Il parterre di compositori include nomi di spicco e veterani dell’Opera Philadelphia, tra cui:

  • Missy Mazzoli (“Breaking the Waves”)
  • Nico Muhly (“Dark Sisters”)
  • Rene Orth (“10 Days in a Madhouse”)
  • Nathalie Joachim (Compositrice in Residenza 2025-2026)
  • Andy Akiho
  • Alistair Coleman
  • Cécile McLorin Salvant
  • Kamala Sankaram
  • Dan Schlosberg
  • Errollyn Wallen

La Moda come Narrazione: I Costumi di JW Anderson

Un elemento fondamentale, che funge da filo conduttore visivo attraverso i decenni, è rappresentato dai costumi disegnati da Jonathan Anderson, la mente creativa dietro il marchio JW Anderson e direttore creativo di Dior. Per Anderson, che segna con questa produzione il suo debutto nel design per l’opera, la sfida è stata quella di tradurre in tessuto l’evoluzione di una vita. I suoi abiti non sono semplici decorazioni, ma veri e propri strumenti narrativi che aiutano a definire il personaggio di Sue in ogni fase della sua esistenza.

La collaborazione tra Anderson e Bond non è nuova; Bond è da tempo musa e volto per il brand JW Anderson, avendo partecipato a campagne pubblicitarie e progetti culturali. Questa profonda intesa artistica si riflette nella creazione dei costumi, che appaiono come un’estensione naturale della performance di Bond, dall’abito iridescente piumato dell’ingresso in scena fino agli abiti che segnano la sua maturità e vecchiaia.

Una Produzione Corale per un’Opera del Futuro

Sotto la co-regia di Zack Winokur e Raja Feather Kelly, e con la direzione d’orchestra di Caren Levine al suo debutto con l’Opera Philadelphia, “Complications in Sue” si configura come un’opera corale in ogni suo aspetto. Il progetto è un chiaro segnale della visione di Anthony Roth Costanzo per il futuro della compagnia: un’istituzione impegnata nell’innovazione e nello sviluppo dell’opera per il XXI secolo.

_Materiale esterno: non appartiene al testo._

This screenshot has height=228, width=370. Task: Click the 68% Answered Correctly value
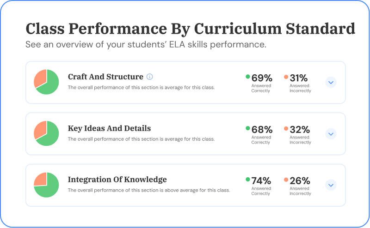262,130
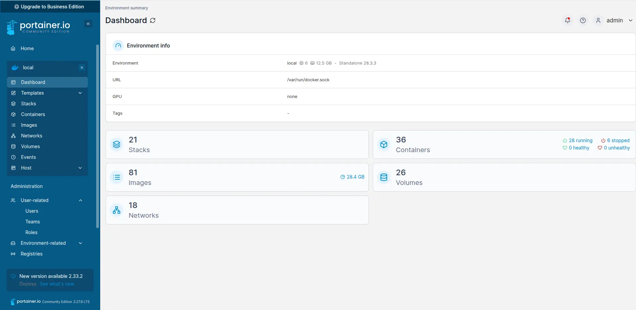Screen dimensions: 636x310
Task: Collapse the sidebar with double-chevron icon
Action: point(88,24)
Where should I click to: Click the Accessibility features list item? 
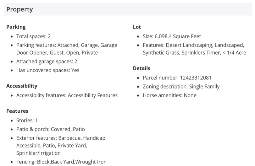[x=67, y=95]
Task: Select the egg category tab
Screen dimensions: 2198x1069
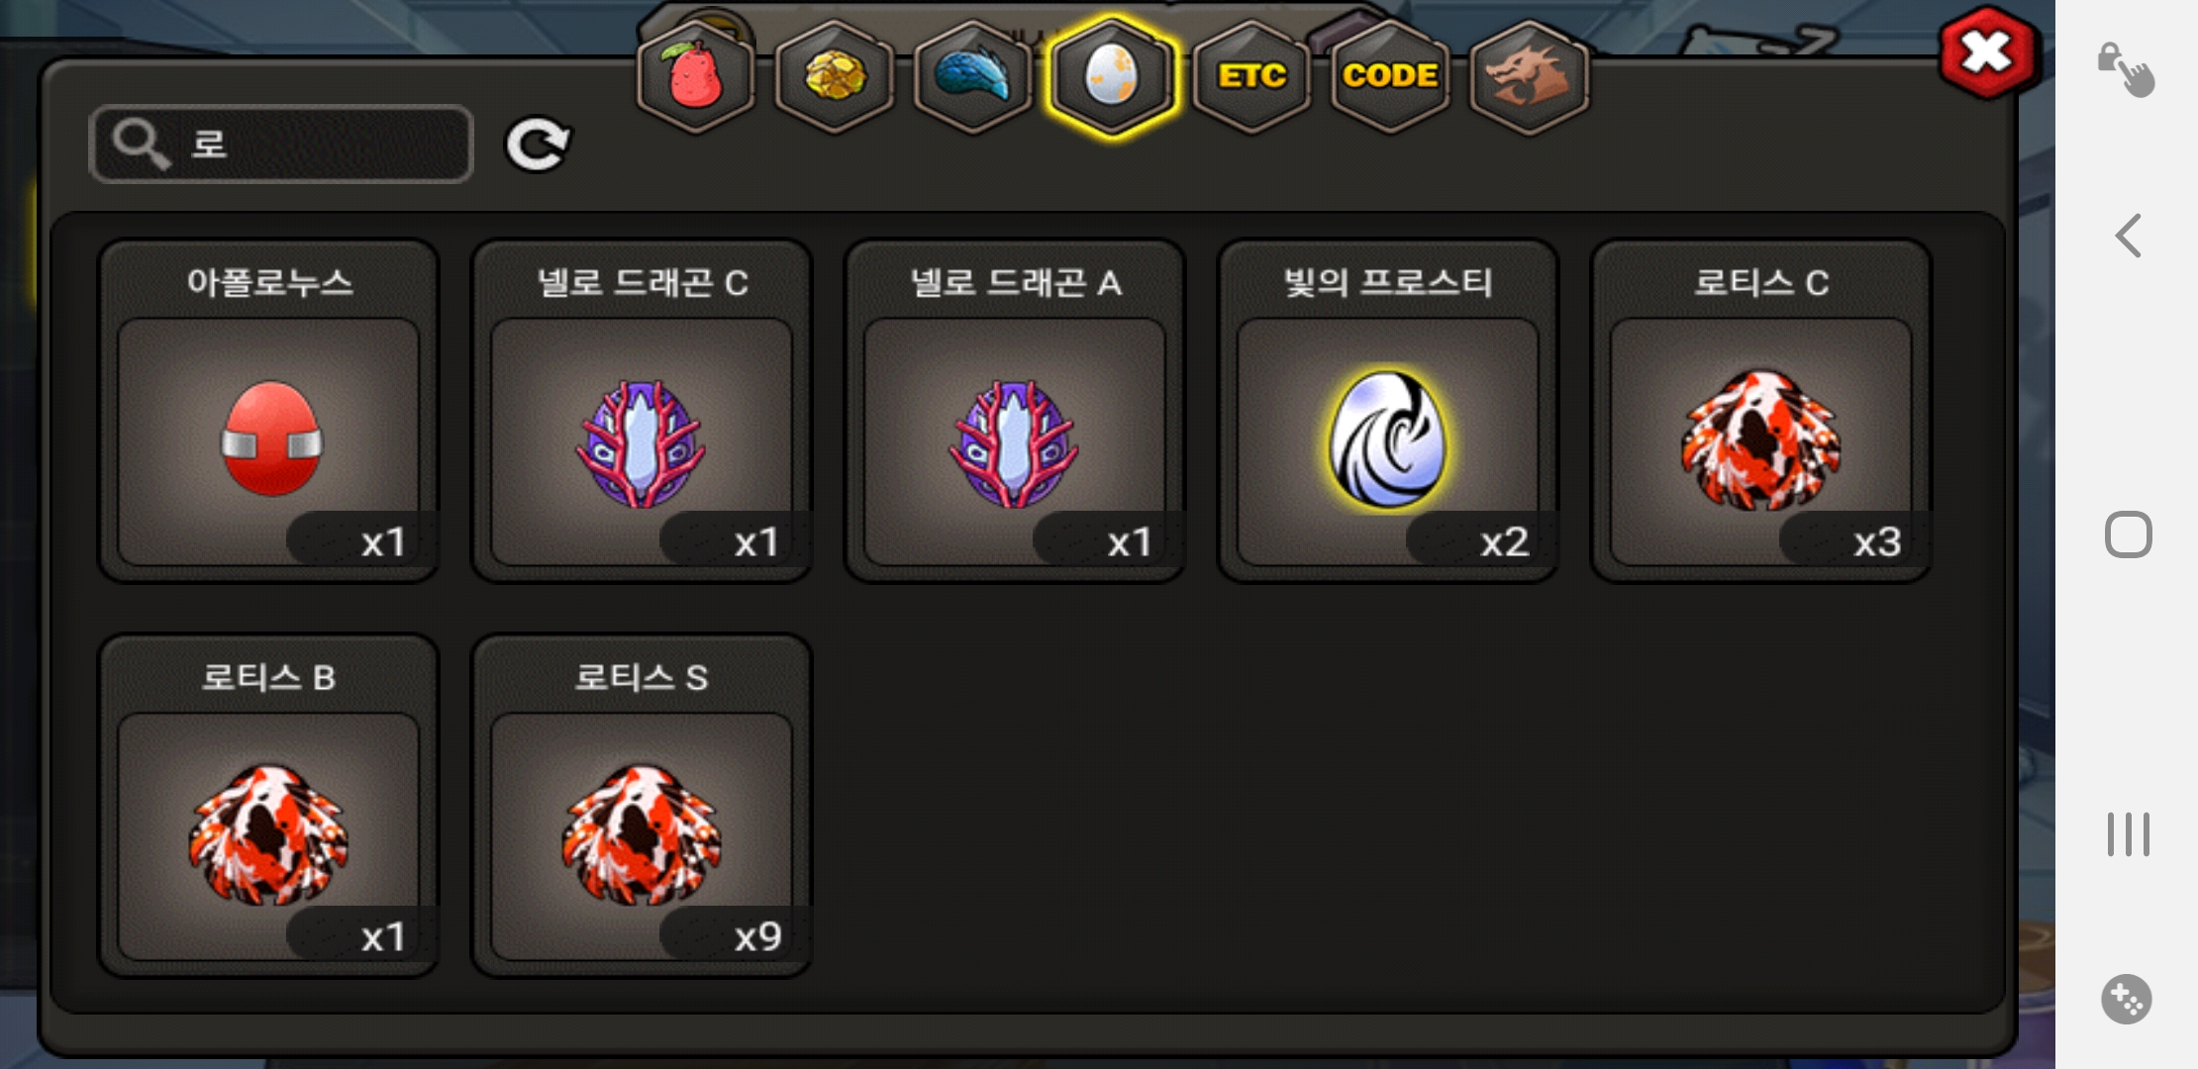Action: 1112,76
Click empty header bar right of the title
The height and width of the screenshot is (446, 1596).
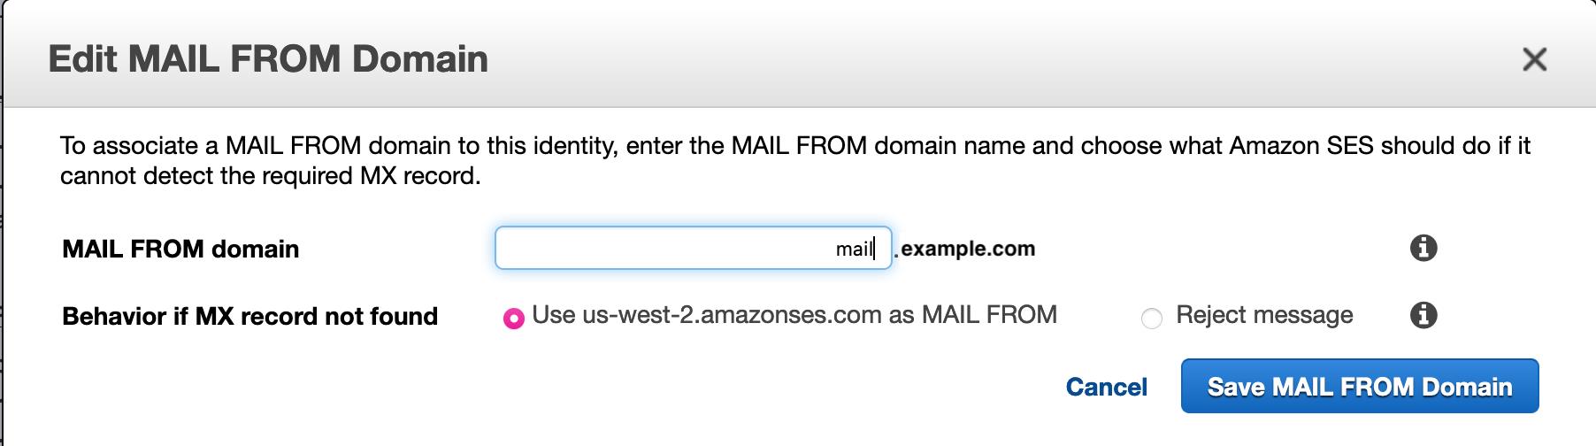click(x=973, y=59)
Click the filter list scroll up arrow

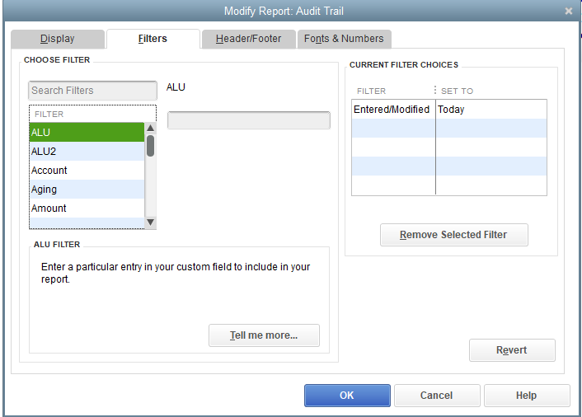pos(150,128)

L’opera, con la sua audace fusione di cabaret, teatro e musica colta, e con la sua struttura frammentata ma profondamente coesa, non si limita a raccontare una storia. Pone una domanda fondamentale sul futuro stesso del genere operistico, dimostrando come esso possa ancora essere una forma d’arte viva, pulsante e capace di dialogare con la contemporaneità, attirando nuovo pubblico e abbattendo le barriere tra le discipline artistiche.